February 21: fluctuating allegiancies

In our own micro-ways we all participate in the high Hollywood of everyday life. Recently I have been dealing with the troubling presence of a new cafe on the high street. Now, I have always remained faithful to another cafe where I have a certain privileged reception (oh, nothing too grand you understand, a place by the window, the preparation of my preferred coffee type without me needing to order it, table service where less favoured customers are required to queue at the counter to make their order). Yes. I am a kind of petit bourgeois notable of the establishment as they would say in a Flaubert novel. But now a new cafe sails into my formerly smug, untroubled life. A new cafe next door where the coffee is better and where in winter the heating is actually switched on. Now pressing questions of allegiance arise. Firstly, moral: do I transfer my allegiance? Secondly, material: how do I sit next-door without being seen by the staff of the first cafe, the staff that cradled me for so long with that remarkable set of privileges? Fortunately, there is a block I can go round to enter cafe number two without passing by the shop front of cafe number one. There is also a downstairs area to the new cafe where I would be invisible to the street should the waitress of cafe one pop out to adjust the sign adverising coffee and croissant for the special price of £2.5o. But the moral dilemmas do not stop there.
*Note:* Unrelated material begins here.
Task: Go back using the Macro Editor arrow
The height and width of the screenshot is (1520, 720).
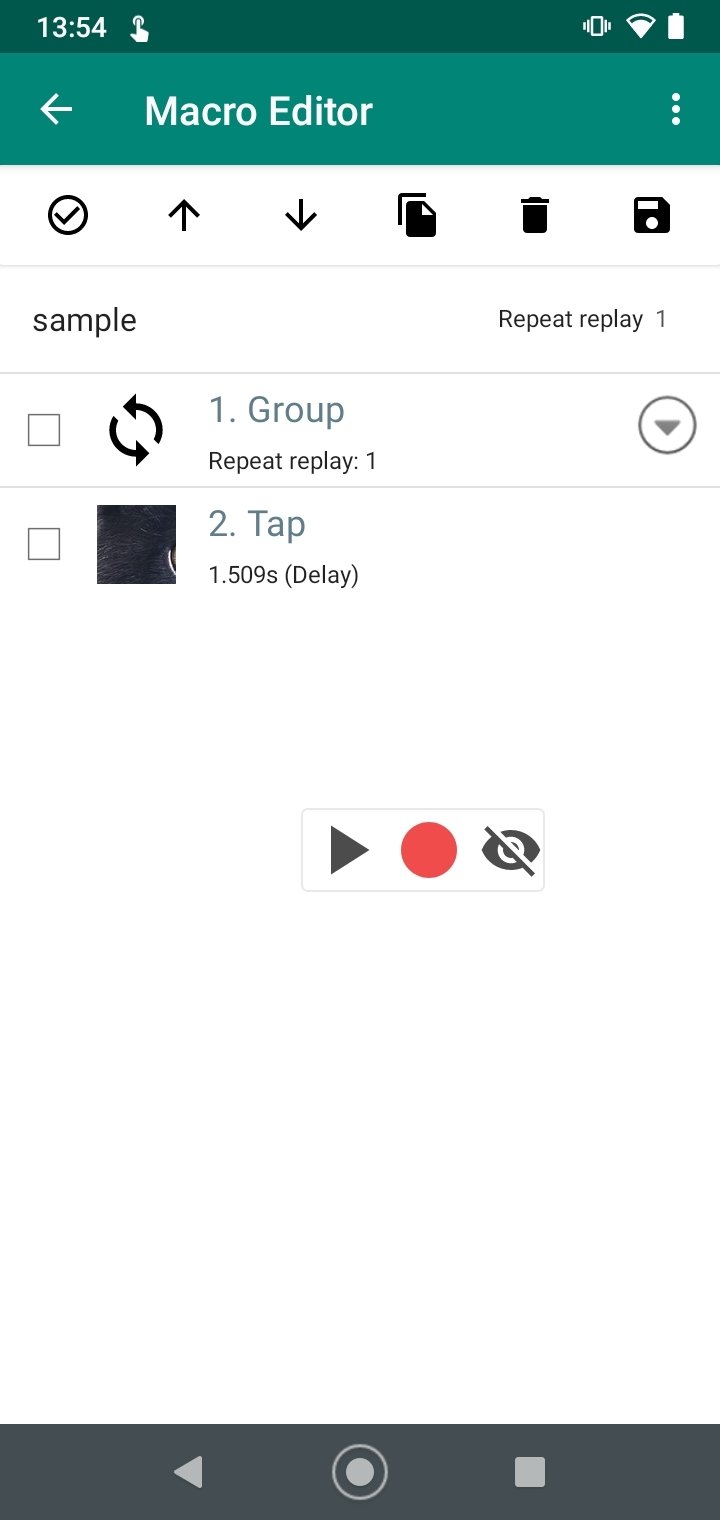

What if I should meet in the new cafe customers of the old cafe, potential informers like myself, spies playing for both sides, collaborators with the enemy? I can only hope that their desire for their identity to remain unknown accords with mine and that we both tacitly agree that the terrible knowledge of our infidelity must remain undivulged. These are the same issues as you find in the more rarefied echelons of the world of espionnage. We are all playing roles in a domestic version of Tinker…Tailor…Soldier…Waiter, where for a better blend of black americano I and many like me are willing to trade our past, our conscience, our peace of mind, yea our very soul.